───── AVAILABLE DATA

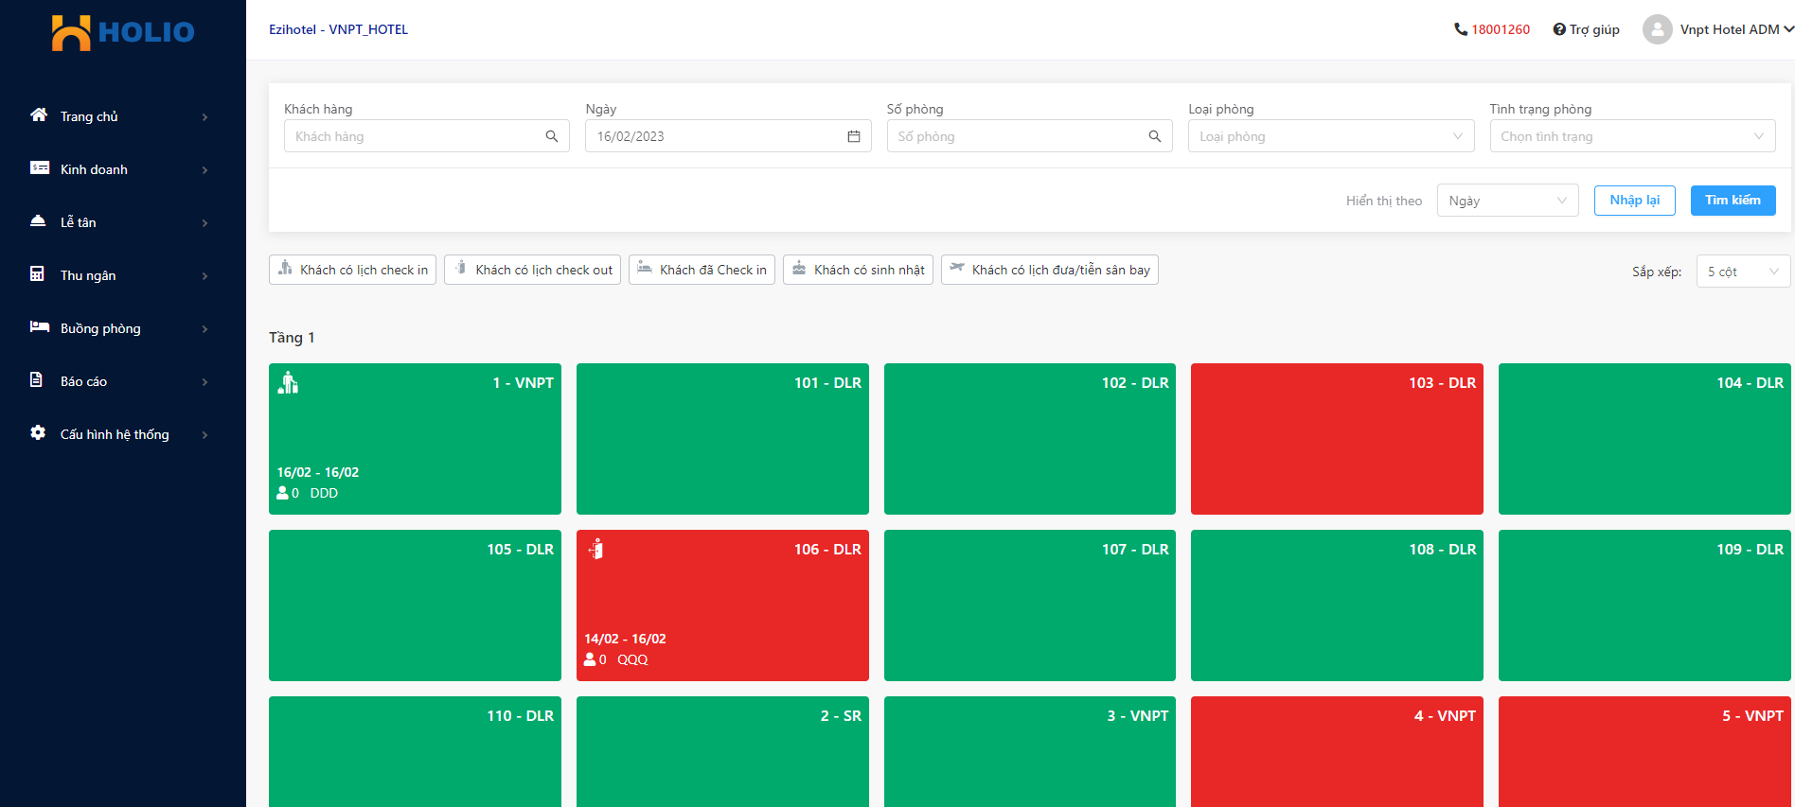This screenshot has width=1795, height=807.
Task: Select the red room tile 103 - DLR
Action: coord(1336,440)
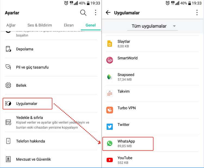Open Depolama settings

[51, 49]
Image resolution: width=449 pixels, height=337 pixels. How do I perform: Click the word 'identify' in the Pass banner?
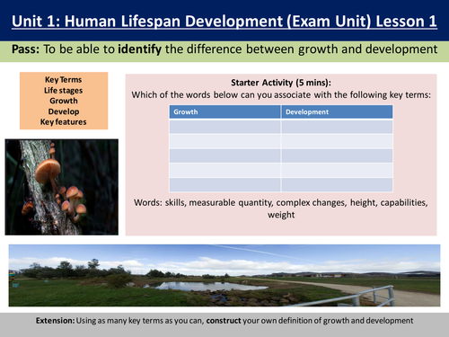tap(139, 49)
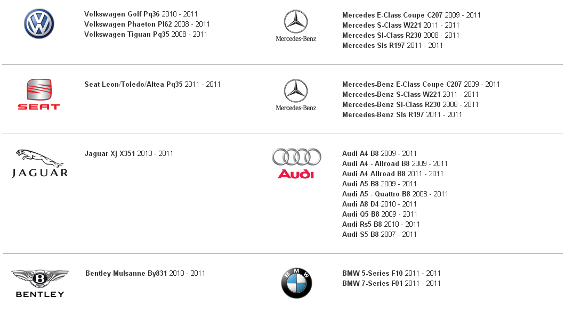This screenshot has height=313, width=565.
Task: Click the Bentley winged B logo
Action: coord(39,284)
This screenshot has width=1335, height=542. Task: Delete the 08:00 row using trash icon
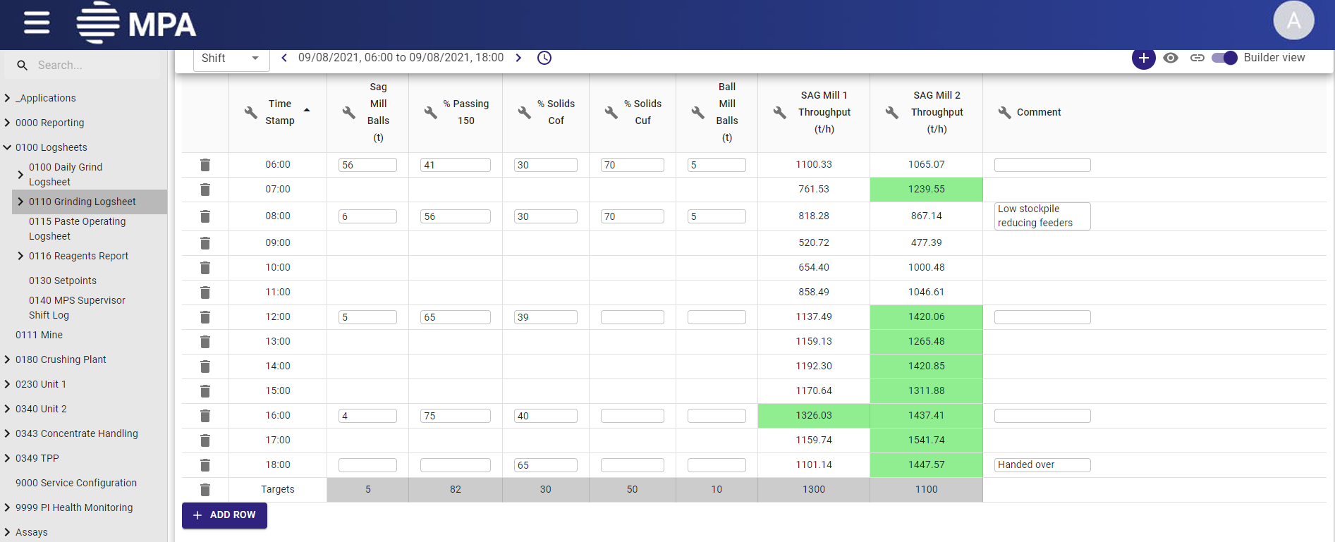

──────────

> **WHAT THIS TASK INVOLVES**
The line containing "Image resolution: width=449" and every line after it, through the end of the data, are to be output exactly. Omit the pictures.

> **ANSWER TO THIS PROBLEM**
Image resolution: width=449 pixels, height=337 pixels. How do I perform: Click the word 'identify' in the Pass banner?
tap(139, 49)
This screenshot has height=313, width=565.
Task: Click the Bentley winged B logo
Action: coord(39,284)
This screenshot has width=1335, height=542. Task: Delete the 08:00 row using trash icon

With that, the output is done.